INSTRUÇÕES DO EXERCÍCIO. Prossiga com o trecho de memórias sobre o poeta Jurandir Bezerra a partir da última frase apresentada.

##### TRECHO DO TEXTO #####

Sempre que havia alguma data comemorando aniversário meu, o casal
Bezerra lá estava no playground do meu prédio. Trazia-me sempre um
presente, que, com o passar do tempo, eu já sabia qual era: uma obra
de poesia, e sempre de grande poesia: Cristal, de Paul
Celan, Um Escrito sobre Jade, poesia clássica chinesa
reimaginada por Haroldo de Campos, uma coletânea composta de de
quatro volumes respectivamente de poesia catalã, galega, espanhola,
e basca traduzidas e organizadas por Fábio Aristimunha, Vargas.
Era
assim Jurandir, um amigo onde a poesia estava sempre presente, seja
pelos presentes de livros que me deu com lindas dedicatórias, seja
pelas nossas conversas sobre o tema central de sua vida, a poesia,
seja pelas nossas conversas pelo telefone, na maior parte falando
sobre poesia, autores, temas ligados à técnica poética, `
criação literária, aos planos dele com respeito à sua produção
e publicação, aos seus poetas preferidos, Cecília Meireles, Carlos
Drummond, Manuel Bandeira, entre outros, à sua mudança de jovem
poeta provinciano ainda preso ao cânone tradicional da poesia
metrificada e rimada para a sua adesão consciente e progressiva às
formas livres da poesia brasileira, do Modernismo até à
contemporaneidade, à sua admiração por poetas como
Saint—John Perse (1887-1975) Paul Celan (1920-1970), Trakl
(1887-1914) Mário Faustino (1930-1962, ) que conheceu em Belém e
com quem falou algumas vezes, o crítico e ensaísta Benedito
Nunes, já faleicdo, o seu conterrâneo poeta, para
ele, um dos maiores do Pará, Max Nunes, também
falecido. Além disso, Jurandir Bezerra tinha profundo
interesse por tudo que se relacionava com a teoria poética, com a
crítica literária, com o ensaio. Lia sempre e continuamente
poesia, combinada com ficção e ensaios, com traduções de poesia
do que de melhor fez a humanidade. Era muito seletivo nas
suas leituras e, nos últimos tempos, me falava que a poesia, a
grande poesia, está impregnada de musicalidade, de ritmos e
sonoridades.

##### DADOS FORNECIDOS #####

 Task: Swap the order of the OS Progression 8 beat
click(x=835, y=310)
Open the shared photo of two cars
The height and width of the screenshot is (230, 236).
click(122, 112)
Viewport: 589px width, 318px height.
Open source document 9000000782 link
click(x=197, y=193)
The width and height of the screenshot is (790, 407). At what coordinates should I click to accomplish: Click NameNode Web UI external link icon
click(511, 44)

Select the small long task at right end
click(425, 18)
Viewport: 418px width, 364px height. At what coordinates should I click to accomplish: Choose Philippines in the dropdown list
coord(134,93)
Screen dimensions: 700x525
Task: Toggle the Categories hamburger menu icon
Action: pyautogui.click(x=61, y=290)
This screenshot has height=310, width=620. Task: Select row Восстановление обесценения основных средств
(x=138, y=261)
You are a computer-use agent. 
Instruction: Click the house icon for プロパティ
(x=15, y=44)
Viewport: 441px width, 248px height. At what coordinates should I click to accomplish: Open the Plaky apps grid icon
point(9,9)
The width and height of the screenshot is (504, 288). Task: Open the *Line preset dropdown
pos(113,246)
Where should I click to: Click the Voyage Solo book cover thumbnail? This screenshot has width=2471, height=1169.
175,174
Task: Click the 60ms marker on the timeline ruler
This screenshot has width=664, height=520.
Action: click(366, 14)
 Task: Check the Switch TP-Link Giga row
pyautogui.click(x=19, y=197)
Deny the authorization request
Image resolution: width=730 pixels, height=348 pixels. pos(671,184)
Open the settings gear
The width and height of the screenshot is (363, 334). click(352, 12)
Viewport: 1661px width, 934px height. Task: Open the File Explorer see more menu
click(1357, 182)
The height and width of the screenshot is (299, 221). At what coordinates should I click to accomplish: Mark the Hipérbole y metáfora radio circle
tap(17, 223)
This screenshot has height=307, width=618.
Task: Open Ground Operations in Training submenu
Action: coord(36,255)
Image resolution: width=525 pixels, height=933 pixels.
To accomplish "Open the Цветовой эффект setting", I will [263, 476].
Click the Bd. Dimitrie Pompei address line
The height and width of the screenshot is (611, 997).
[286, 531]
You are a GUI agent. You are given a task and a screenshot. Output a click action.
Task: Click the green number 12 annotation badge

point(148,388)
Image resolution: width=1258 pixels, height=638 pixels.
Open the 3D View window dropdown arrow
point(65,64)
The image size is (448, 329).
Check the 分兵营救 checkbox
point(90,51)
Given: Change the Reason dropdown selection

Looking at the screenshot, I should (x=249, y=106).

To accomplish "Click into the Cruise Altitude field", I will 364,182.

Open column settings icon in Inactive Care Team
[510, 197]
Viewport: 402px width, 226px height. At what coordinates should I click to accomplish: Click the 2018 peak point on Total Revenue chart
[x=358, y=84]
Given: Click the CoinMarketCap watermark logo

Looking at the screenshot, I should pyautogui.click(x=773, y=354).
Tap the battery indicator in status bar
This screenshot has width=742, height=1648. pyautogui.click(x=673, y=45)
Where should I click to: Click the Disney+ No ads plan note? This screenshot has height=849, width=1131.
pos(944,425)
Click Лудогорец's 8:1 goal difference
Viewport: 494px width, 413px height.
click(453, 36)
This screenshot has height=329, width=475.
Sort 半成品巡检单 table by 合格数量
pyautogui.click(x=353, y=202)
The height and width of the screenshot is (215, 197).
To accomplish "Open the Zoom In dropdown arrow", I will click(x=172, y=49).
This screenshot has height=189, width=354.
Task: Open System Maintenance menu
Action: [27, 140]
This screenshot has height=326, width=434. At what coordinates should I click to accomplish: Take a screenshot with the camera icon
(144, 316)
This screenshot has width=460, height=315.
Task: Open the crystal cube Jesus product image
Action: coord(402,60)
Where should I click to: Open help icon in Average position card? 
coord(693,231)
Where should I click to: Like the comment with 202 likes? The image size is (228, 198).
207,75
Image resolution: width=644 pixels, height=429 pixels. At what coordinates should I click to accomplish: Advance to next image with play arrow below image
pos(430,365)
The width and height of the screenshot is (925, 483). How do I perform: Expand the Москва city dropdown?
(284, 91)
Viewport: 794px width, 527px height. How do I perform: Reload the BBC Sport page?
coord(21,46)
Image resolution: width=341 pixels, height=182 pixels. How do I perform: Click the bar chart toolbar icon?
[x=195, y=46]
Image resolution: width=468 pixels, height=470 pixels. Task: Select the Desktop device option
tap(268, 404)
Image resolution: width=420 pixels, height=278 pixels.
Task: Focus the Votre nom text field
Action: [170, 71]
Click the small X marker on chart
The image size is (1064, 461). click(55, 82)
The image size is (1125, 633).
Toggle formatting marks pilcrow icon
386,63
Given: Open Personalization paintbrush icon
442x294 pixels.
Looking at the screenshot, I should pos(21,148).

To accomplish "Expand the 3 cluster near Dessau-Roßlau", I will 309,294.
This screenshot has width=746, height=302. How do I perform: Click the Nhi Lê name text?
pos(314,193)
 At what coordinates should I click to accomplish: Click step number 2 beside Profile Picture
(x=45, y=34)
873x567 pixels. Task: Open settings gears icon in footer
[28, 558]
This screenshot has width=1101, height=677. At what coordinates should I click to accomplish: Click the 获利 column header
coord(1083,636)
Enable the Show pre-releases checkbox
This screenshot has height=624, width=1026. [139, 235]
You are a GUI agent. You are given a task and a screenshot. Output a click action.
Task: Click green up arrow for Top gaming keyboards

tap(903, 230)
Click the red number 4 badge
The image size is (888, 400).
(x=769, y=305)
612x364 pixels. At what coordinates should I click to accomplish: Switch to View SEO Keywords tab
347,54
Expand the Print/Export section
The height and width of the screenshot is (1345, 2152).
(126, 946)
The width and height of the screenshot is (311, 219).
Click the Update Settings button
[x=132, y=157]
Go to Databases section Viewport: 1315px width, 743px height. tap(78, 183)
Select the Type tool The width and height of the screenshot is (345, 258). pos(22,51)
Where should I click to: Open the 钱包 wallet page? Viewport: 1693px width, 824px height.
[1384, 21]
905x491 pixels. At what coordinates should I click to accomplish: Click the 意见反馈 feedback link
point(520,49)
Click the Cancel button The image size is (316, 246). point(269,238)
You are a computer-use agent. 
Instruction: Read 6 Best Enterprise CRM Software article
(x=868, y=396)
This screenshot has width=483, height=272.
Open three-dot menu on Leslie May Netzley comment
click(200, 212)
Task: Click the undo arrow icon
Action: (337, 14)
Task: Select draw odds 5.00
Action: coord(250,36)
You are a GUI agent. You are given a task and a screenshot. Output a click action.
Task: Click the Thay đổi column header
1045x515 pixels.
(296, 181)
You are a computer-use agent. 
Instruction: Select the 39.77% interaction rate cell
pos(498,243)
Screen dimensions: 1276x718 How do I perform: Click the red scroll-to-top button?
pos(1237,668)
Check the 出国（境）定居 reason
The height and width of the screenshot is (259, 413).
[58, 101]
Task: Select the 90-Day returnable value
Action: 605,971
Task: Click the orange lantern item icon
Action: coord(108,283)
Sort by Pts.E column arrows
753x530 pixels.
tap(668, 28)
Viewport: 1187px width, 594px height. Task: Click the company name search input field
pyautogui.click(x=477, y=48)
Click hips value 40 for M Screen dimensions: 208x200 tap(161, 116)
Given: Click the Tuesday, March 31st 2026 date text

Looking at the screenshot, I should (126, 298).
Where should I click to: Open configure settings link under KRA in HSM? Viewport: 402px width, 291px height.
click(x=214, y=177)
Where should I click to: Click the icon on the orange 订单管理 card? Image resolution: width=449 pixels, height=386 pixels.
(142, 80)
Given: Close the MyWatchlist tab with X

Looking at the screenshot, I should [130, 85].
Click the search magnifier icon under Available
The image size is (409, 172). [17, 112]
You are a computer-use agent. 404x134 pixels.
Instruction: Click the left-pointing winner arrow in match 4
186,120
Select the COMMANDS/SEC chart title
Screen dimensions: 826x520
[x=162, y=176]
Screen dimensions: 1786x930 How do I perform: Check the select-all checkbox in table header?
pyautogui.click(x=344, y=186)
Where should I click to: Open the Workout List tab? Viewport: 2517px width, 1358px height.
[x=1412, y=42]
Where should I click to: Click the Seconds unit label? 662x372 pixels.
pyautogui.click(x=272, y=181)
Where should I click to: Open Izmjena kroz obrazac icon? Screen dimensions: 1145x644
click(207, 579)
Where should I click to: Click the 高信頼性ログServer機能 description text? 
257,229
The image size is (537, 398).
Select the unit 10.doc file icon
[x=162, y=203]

#####

RESULTADO.
Sua
poesia era formal, hermética, ambígua, quase inabordável. Fora
este, segundo ele, o caminho por que enveredou na sua composição
poética influenciada pelos grandes poemas universais da
modernidade.A confissão a frustração, os problemas pessoais,
quando transmudados em poesia, são figurados sobremodo pela
metaforização, pela opacidade. O poeta, assim, se esconde do
confessional, da poesia realista, mimética. Seu caminho deve ser o
da imagem, do símbolo, do mito, da formalização de estofo
estético, daí o hermetismo e a sensação ao mesmo tempo da fruição
do poema pelo poema em si e pelo que ele desperta no leitor tantas
realidades imaginadas, imaginárias, inconscientes, subconscientes,
em que os sentidos procurados escapam das vistas do leitor e se
ocultam numa concha onde poderia estar tanto o mistério da poesia
quanto o significado da vida e do universo.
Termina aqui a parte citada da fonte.